British Actress Tracy-Ann Oberman Was Told She Didn’t ‘Look Enough Like Anne Frank’ to Take on Jewish Roles
Jewish British actress Tracy-Ann Oberman talked about facing antisemitism in the entertainment industry in a recent interview with Britain’s i newspaper.
Oberman, 54, was raised in a Jewish home in Stanmore, north London. She said she knew from a young age that she wanted to be an actress but that her drama school principal recommended changing her last name, as she didn’t “look enough like Anne Frank” to play Jewish roles.
Oberman added, “Contemporaries of mine, like Rebecca Front and Samantha Spiro, we were all pretty much told, ‘Try and keep your Jewish heritage out of the way because casting directors will see you differently.’”
She also said that at her 1995 audition for the BBC production of “Pride and Prejudice,” which ultimately starred Colin Firth and Jennifer Ehle, she remembers being told, ‘That was a lovely reading, but nobody looked like you during Jane Austen’s times.'”

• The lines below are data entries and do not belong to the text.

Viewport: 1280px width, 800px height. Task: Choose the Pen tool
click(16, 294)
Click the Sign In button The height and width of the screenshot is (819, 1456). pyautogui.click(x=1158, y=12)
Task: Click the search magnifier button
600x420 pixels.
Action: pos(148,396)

Oberman contemplated changing her last name to Denham or Smith but “then I just thought, ‘Oh, f*** it’, which I think has kind of been me all the way along, which is, this is what I am, take it or leave it.”

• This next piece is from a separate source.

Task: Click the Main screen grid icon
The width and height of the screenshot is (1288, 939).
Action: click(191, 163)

Watching actor friends embrace their heritage also changed her perspective on the matter, she told the publication: “It made me suddenly feel that it was okay to be Jewish and British, but it wasn’t my defining characteristic as an actress.”
In 2019, Oberman and Rachel Riley, the Jewish host of the British television show “Countdown,” were prepared to take legal action regarding the verbal abuse they received on Twitter for criticizing antisemitism in the Labour party, which Oberman left in 2016. She has not yet rejoined the political party, and said, “I’m waiting. I think that Labour has a lot of problems to sort out not just on antisemitism, I think it has to work out what it is and what it wants to attract.”
She further talked about her “accidental activism” against antisemitism by saying, “I think it’s very telling that along with [comedian] David Baddiel and Rachel Riley and a number of others, I ended up becoming the voice, the public face of talking about it, rather than any politicians.”